The goal is to show LinkedIn (and recruiters) that you do visit regularly, so if you are found in search results and someone reaches out to you, you will respond within a reasonable amount of time.
Pay attention to your spelling and grammar. Bad spelling or grammar is one of the key reasons a person is ignored by recruiters and others. Misspelling an important keyword like "manager" (often replaced by "manger") eliminates you from search results for an important keyword.
In addition, if you are rude or nasty to other members, resulting in being blocked or having your connections choose to disconnect, LinkedIn knows and is unlikely to place you very high in search results unless you have absolutely no competition.
Don't confuse LinkedIn with Facebook. LinkedIn is for professional visibility, not for sharing your views on politics, religion, or sports, unless your profession is in politics, religion, or sports. Skip the party photos and other sharing unrelated to your profession.
In the SEO world, this is known as creating "backlinks" but to your Profile in this instance, rather than to your website or blog. If you have a website or blog, add your LinkedIn URL to your bio or contact information, and include them in your LinkedIn Profile, if they are related to your profession.
Also, include your LinkedIn URL in your resume and job applications, add it to your career portfolio (with your resume, etc.), and don't forget to put it in your email "signature" at the bottom of all of your email messages.
Keep your Profile current with what is happening in your career.
According to LinkedIn, "Members with "up-to-date" positions are discovered up to 18 times more often in searches by recruiters and other members.
Review your Profile on a monthly basis, or more often.
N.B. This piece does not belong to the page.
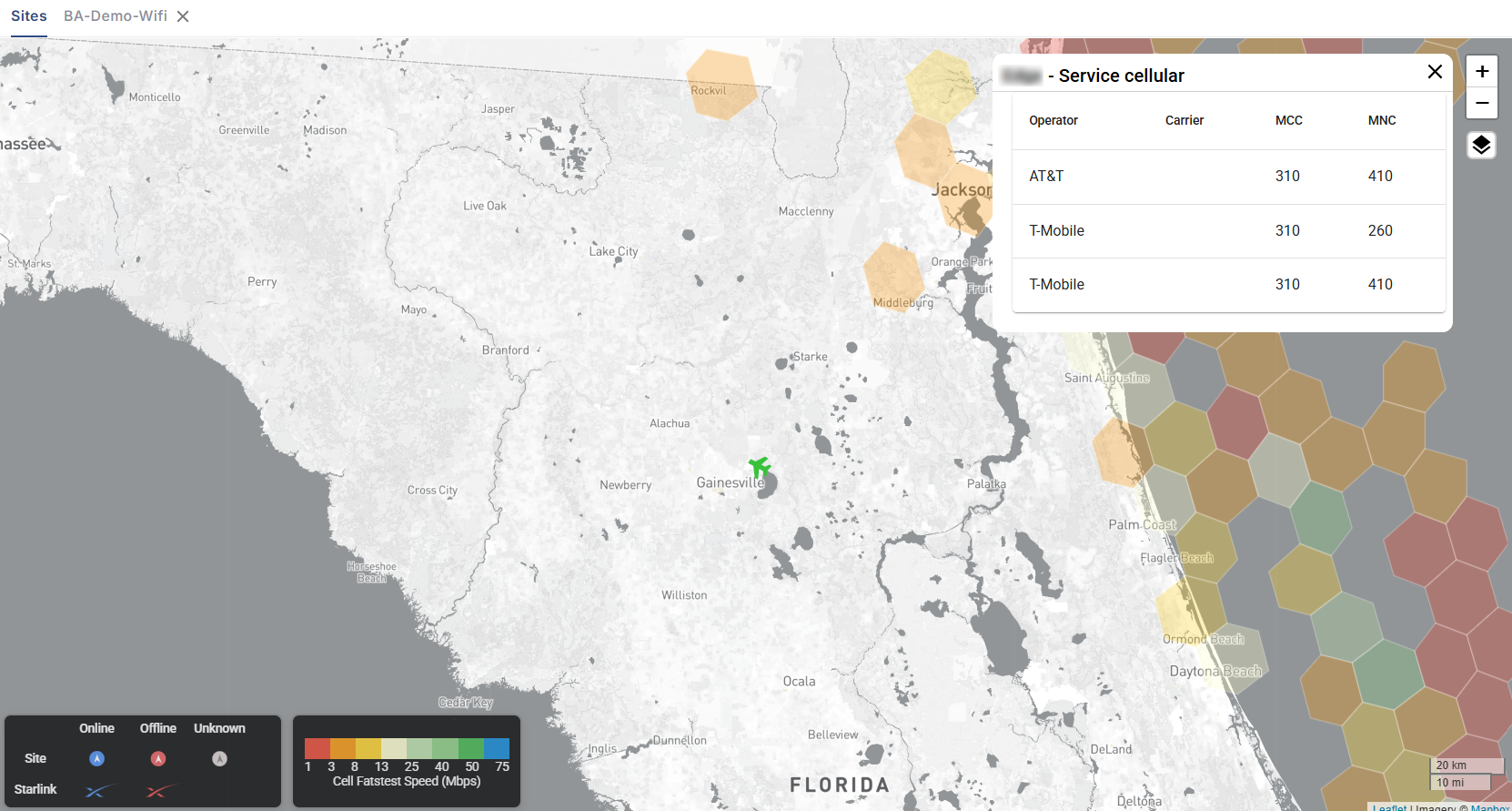The width and height of the screenshot is (1512, 811).
Task: Select the BA-Demo-Wifi tab
Action: tap(116, 16)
Add new content, particularly new accomplishments and skills, training, and good news about your employer.
Even if you are in transition between jobs, update your Profile. [Read The Best LinkedIn Job Title When You Are Unemployed for tips.]
Think of your LinkedIn Profile as a personal marketing portfolio. Consider: What would an employer like to know about you? Why would an employer hire you? Why would someone want to work with you? Include that information in your Profile.
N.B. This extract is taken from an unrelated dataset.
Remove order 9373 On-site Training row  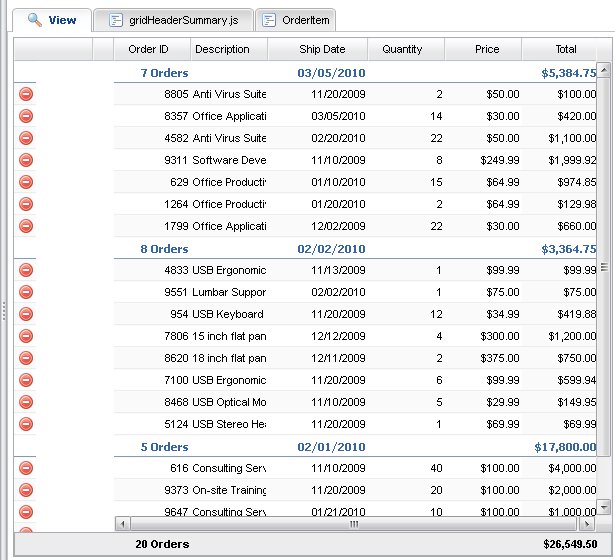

One of the terrible ironies of LinkedIn is that I see many excellent Profiles with no way to contact that LinkedIn member. Include contact information!
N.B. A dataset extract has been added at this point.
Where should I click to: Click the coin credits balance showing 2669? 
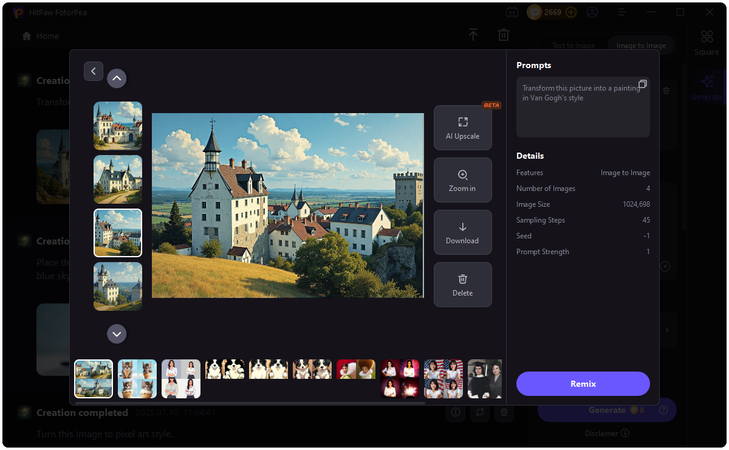(x=551, y=12)
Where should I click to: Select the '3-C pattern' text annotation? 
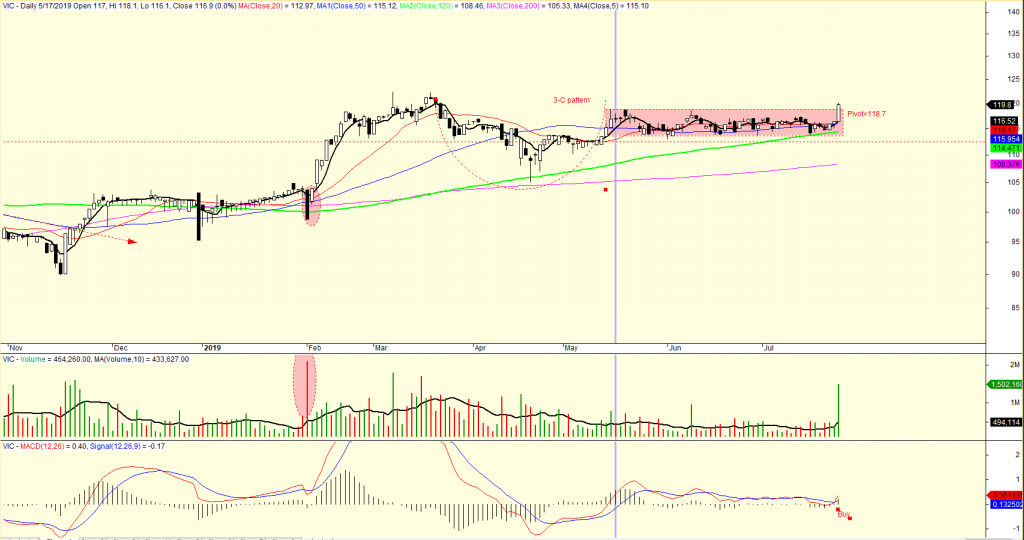point(574,99)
Enable recruiters, potential clients, and network members to reach you when they are interested.
Recruiters and potential clients, in particular, are always in a hurry, so, often, if they can't quickly and easily contact you, they'll move on. Read Be Reachable to Be Hired: How to Safely Publish Your Contact Information on LinkedIn for details on how and where to include contact information so your privacy isn't compromised.
Be accurate, and avoid putting your current employment at risk. But, don't distort reality by claiming keywords that are not appropriate for you (don't use a job title that is your next, not your current, job). By following these Profile optimization tips, you increase the likelihood that you will show up in the search results when recruiters are searching for candidates that match your set of qualifications, education, and experiences. In addition, your Profile will add credibility to your current employer's online reputation, if you are employed.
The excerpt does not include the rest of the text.